= WHAT NEEDS TO BE DONE =
Your task is to transcribe the entries below exactly, from their first line down to the line containing "You are a computer-use agent. This", and to stop there.

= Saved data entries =
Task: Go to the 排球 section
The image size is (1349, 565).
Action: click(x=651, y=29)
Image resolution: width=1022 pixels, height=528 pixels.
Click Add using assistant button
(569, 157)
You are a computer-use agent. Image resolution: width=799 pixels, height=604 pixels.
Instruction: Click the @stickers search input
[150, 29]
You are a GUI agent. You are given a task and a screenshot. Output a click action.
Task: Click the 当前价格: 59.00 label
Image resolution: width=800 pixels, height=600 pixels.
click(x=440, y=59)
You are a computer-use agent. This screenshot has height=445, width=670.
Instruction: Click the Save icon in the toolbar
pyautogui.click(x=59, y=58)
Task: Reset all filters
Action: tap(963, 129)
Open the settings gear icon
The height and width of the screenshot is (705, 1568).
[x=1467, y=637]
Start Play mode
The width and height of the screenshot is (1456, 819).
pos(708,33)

= EXERCISE ANSWER =
Task: Go to the 排球 section
The image size is (1349, 565).
Action: click(x=651, y=29)
Image resolution: width=1022 pixels, height=528 pixels.
Click Add using assistant button
(569, 157)
You are a computer-use agent. Image resolution: width=799 pixels, height=604 pixels.
Instruction: Click the @stickers search input
[150, 29]
You are a GUI agent. You are given a task and a screenshot. Output a click action.
Task: Click the 当前价格: 59.00 label
Image resolution: width=800 pixels, height=600 pixels.
click(x=440, y=59)
You are a computer-use agent. This screenshot has height=445, width=670.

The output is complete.